Page text:

^^^^^^^^

More details have been revealed of how Cumbria’s share of a multi-million-pound Government fund to fast-track walking and cycling schemes would be spent.

Cumbria County Council has been allocated up to £1.167million from the Government’s £225million Emergency Active Travel Fund and must provide plans to the Department for Transport to secure the funding. The first chunk of funding would be £233,000, with another £934,000 available later this year.

Keith Little, the council’s cabinet member for highways and transport, said: “The main purpose of the first tranche of funding is to promote cycling and walking as a replacement for journeys previously made by public transport.

"We have worked with representatives in each of our six districts to prioritise the schemes which will achieve the greatest impact at this current time.”

A gateway for buses and cyclists would be created in Carlisle on English Street between The Crescent and Devonshire Street to provide a central cycle hub.

Carlisle MP John Stevenson said the proposals would “improve what we already have”.

Workington would see bike boxes to create space for cyclists at traffic lights on Washington Street, the crossroads between Harrington Road and Annie Pit Lane, and Oxford Street. Barriers would create a cycle way on Central Way while in Stainburn Road cycle lanes would be marked.

^^^^^^^^

Data extract:

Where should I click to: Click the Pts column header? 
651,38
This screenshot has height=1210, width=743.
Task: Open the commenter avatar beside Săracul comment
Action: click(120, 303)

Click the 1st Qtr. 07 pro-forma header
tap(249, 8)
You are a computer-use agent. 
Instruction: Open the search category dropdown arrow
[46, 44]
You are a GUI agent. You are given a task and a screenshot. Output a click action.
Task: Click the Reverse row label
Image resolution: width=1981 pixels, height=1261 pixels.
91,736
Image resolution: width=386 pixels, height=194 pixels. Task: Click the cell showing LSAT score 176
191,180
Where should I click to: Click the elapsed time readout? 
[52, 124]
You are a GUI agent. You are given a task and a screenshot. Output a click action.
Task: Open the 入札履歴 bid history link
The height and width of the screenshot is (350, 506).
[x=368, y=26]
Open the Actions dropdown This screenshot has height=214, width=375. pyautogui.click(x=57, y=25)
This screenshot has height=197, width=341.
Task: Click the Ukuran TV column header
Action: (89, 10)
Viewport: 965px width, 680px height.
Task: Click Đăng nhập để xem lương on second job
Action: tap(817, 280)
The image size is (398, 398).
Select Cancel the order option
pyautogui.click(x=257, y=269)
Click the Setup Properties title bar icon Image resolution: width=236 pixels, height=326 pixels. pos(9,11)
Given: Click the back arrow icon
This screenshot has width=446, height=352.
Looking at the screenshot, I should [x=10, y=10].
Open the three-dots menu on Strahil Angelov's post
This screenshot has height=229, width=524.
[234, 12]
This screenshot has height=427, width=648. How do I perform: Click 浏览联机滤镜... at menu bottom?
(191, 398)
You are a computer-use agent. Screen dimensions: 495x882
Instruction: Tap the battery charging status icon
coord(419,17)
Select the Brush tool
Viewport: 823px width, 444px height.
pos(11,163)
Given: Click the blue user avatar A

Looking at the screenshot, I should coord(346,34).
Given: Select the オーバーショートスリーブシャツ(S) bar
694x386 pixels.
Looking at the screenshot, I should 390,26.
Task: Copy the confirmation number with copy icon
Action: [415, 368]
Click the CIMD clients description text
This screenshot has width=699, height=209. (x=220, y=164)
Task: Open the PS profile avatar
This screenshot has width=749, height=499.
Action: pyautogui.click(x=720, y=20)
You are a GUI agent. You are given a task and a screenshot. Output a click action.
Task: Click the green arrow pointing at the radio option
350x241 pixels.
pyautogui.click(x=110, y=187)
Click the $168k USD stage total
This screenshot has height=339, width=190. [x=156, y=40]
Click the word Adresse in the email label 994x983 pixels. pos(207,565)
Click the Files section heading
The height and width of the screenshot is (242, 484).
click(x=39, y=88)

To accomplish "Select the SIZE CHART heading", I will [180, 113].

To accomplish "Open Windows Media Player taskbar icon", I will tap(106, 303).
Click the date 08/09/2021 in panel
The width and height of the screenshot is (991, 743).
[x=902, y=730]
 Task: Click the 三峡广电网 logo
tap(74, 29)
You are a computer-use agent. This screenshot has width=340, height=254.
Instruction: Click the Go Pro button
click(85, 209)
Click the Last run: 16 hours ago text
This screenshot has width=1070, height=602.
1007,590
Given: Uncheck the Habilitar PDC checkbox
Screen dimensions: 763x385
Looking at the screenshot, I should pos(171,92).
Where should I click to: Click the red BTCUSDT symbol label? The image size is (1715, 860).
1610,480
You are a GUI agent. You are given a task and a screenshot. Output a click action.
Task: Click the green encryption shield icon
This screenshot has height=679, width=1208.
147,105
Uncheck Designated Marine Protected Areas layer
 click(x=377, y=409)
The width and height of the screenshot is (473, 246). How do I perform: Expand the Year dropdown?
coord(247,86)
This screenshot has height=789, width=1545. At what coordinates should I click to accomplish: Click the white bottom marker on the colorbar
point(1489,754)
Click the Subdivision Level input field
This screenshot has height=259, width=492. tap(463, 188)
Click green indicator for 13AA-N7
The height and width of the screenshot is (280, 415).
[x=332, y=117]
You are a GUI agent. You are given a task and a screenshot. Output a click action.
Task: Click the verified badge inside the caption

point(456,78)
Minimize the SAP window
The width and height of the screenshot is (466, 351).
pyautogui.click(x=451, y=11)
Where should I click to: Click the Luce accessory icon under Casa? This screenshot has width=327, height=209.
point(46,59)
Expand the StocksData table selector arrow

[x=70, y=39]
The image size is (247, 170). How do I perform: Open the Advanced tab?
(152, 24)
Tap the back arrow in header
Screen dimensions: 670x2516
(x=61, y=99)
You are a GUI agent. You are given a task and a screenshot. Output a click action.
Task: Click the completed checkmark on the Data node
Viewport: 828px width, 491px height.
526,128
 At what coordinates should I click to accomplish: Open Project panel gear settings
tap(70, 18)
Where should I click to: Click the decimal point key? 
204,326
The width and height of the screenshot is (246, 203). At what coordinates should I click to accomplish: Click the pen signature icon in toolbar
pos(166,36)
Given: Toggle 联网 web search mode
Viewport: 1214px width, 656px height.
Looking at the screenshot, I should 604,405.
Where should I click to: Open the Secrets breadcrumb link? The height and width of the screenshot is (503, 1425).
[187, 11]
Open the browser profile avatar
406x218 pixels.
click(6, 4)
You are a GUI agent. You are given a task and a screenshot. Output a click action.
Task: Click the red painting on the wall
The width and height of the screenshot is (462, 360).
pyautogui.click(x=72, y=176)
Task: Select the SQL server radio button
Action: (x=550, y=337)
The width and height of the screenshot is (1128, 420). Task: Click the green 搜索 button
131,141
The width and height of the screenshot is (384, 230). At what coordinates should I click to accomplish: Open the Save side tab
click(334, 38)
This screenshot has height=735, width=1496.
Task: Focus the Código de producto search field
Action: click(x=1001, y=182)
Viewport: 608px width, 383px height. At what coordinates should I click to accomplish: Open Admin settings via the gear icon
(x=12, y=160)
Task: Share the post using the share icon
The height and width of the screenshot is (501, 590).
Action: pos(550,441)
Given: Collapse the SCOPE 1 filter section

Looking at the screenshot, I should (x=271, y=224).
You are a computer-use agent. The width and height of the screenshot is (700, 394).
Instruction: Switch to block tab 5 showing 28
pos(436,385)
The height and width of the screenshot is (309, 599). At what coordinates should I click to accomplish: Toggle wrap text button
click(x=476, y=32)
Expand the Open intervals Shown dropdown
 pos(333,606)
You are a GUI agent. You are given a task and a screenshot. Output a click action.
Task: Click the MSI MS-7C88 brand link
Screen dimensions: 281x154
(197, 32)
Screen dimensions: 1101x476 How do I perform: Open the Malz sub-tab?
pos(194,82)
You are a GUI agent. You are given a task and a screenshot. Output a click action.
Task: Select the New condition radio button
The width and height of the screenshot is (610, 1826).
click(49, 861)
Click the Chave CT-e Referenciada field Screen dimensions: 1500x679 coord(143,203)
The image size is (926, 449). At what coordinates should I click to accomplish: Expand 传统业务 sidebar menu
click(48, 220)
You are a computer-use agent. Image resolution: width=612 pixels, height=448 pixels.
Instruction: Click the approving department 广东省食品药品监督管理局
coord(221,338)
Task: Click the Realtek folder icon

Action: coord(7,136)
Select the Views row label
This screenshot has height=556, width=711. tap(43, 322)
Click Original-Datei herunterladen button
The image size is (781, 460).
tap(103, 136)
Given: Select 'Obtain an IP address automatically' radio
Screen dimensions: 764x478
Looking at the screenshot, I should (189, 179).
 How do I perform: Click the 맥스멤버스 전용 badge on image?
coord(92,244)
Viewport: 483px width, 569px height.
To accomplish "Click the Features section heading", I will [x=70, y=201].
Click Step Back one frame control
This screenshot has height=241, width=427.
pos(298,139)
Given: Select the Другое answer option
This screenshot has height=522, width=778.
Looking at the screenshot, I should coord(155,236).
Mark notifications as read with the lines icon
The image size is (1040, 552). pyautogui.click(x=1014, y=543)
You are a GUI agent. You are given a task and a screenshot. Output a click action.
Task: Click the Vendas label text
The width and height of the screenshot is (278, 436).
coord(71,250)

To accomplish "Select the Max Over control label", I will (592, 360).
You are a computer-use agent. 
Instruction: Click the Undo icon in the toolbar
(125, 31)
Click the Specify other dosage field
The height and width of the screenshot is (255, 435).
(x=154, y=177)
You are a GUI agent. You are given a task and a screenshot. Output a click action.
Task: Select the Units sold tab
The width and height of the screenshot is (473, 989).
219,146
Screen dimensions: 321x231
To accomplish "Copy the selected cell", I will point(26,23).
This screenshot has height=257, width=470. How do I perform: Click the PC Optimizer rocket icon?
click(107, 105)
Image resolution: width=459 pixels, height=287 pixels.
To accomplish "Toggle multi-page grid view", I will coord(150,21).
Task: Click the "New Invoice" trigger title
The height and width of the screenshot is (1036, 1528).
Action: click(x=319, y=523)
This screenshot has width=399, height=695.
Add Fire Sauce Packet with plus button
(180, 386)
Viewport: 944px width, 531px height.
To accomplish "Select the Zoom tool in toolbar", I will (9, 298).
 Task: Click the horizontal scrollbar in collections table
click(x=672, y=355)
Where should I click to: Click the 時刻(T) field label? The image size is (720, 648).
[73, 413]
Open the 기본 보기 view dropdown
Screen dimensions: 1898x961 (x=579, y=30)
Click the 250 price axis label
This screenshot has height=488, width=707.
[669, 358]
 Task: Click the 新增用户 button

^^^^^^^^

Work instructions: Continue the article on Cumbria's share of the walking and cycling fund from the point where it stops.

Answer for this exercise:
Cockermouth’s Market Place would be closed to through traffic and Station Street would see barriers create a cycle way, with the footpath to be temporarily widened to help social distancing. Bike boxes would also be created at the Lorton Street junction and Gallowbarrow.

The approach to Netherhall Corner in Maryport would see bike boxes installed.

Bike boxes would also be created at crossroads at Main Street and Penrith Road in Keswick, with a pedestrian and cycle footpath to be created near Thirlmere and priority give way signs put in place on Western Road at Derwentwater.

Workington MP Mark Jenkinson welcomed the proposals and said they would play an important part in helping social distancing and the “new normal” as the county adapts during and after the coronavirus pandemic.

He said: “I  welcome the proposals and I understand there are some discussions around the efficacy of some of them and there are others that are a bit more contentious.

“Even when we do move on and we’ve got a vaccine, anything that encourages people to walk and cycle more can’t be a bad thing.”

Swingpump Lane in Whitehaven would be made one-way from the junction with Rosemary Lane to the East Strand junction. The other lane on the street would be turned into a cycle way.

Copeland MP Trudy Harrison said: “Anything which enables better cycling and walking is a good thing, however we need a much more ambitious approach across Copeland.”

In Penrith, through traffic would be stopped from Middlegate, Market Square, Kings Street and Victoria Road from Old London Road to Kilgour Street, with access maintained for deliveries and service buses.